The problem = Copy the text about the House episode from "Guest appearances" to "PM February 27.", replacing "Global" with "CTV".

- Episode no.: Season 8 Episode 14
- Directed by: Tim Southam
- Written by: John C. Kelley
- Original air date: February 27, 2012

Guest appearances
- Michael B. Jordan as Will Westwood; Margo Harshman as Melissa; Karolina Wydra as Dominika Petrova-House; Diane Baker as Blythe House; Billy Connolly as Thomas Bell;

Episode chronology
| ← Previous "Man of the House" | Next → "Blowing the Whistle" |
- House season 8

= Love Is Blind (House) =

"Love Is Blind" is the fourteenth episode of the season eight of House and the 169th overall. The episode debuted in Canada on Global on February 27, 2012, but was not aired in the United States on Fox until three weeks later, on March 19, 2012, as a result of the Daytona 500 rain delay of 30 hours that led the event to be broadcast at 7 PM February 27.

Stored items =
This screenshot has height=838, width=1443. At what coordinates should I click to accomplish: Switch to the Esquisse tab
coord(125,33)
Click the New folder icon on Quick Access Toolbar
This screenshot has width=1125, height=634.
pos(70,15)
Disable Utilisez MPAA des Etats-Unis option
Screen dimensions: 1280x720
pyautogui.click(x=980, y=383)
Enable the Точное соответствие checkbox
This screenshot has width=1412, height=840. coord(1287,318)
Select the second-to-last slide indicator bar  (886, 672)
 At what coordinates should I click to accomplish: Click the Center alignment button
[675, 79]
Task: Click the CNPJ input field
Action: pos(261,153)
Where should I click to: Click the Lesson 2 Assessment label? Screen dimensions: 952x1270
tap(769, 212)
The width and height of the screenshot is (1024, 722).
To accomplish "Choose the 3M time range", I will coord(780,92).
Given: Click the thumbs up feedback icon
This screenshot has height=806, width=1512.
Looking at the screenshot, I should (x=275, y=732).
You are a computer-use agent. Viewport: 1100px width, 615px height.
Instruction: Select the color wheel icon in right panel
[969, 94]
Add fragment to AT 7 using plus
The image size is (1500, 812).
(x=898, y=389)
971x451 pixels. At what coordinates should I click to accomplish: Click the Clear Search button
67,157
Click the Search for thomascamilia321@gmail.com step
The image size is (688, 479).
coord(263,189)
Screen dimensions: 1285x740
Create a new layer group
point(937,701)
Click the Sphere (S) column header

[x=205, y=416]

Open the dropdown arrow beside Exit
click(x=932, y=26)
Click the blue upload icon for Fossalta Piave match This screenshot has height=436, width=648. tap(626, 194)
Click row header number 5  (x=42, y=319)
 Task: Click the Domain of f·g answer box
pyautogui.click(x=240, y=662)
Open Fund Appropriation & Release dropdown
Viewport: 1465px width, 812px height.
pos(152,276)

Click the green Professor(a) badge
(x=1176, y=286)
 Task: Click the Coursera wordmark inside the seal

Answer to this task =
Guest appearances
- Michael B. Jordan as Will Westwood; Margo Harshman as Melissa; Karolina Wydra as Dominika Petrova-House; Diane Baker as Blythe House; Billy Connolly as Thomas Bell;

Episode chronology
| ← Previous "Man of the House" | Next → "Blowing the Whistle" |
- House season 8

= Love Is Blind (House) =

"Love Is Blind" is the fourteenth episode of the season eight of House and the 169th overall. The episode debuted in Canada on CTV on February 27, 2012, but was not aired in the United States on Fox until three weeks later, on March 19, 2012, as a result of the Daytona 500 rain delay of 30 hours that led the event to be broadcast at 7 PM February 27.